I worked in silence after that, and a few minutes later—with the help of a Barrington comb I found in his messy bathroom, still in its original plastic—I had him looking more like a hulked-out Ernest Hemingway and less like that divorced mom from that one big family reality show.
“Just have to get these few strays in the front,” I told Boone when I spotted a few strands flipping forward because they were too long. “I’m just having a little trouble getting to them.”
Even sitting down, Boone was so big his bent legs put me too far away to cut with the precision I wanted.
“Here.” Boone spread his legs wider. “Get closer.”
I hesitated for just a second, then stepped between his thighs.
His hand settled on my hip, steadying and warm, casual—like it was the most natural thing in the world.
Still, my pulse spiked and my breath caught. It was touching.
But just for a few seconds, I reminded myself.
I forced myself to focus on the hair. Just the hair. Not the heat of his skin. Not the way his thumb had started moving in the smallest circle against my hip. Not the—
Boone’s nose suddenly flared in a way that was becoming way too familiar.
Oh no. Oh no. Oh no...
“Sugar?” he said, voice dropping low and rough.
“Almost done,” I said, trying to play it off. “Just one more piece and I’ll be...”
He pulled me closer with one hand. Not rough. Gentle, but … touching...

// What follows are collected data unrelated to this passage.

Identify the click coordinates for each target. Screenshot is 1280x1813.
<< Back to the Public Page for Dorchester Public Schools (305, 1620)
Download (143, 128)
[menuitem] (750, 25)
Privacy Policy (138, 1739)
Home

“…done,” I finished weakly, looking only slightly down into his blue eyes. Now dark. And burning.
“I can smell you, sugar. And I’m not going to lie.” He shook his head without taking his eyes off mine. “It’s been a bunch of shitty days, not getting to see you on the evening walks, and I’m having a hell of a time not kissing you now that you’re back.”
Then, instead of thanking me for my service and letting me go, he dipped his head to ask, “Can I kiss you?”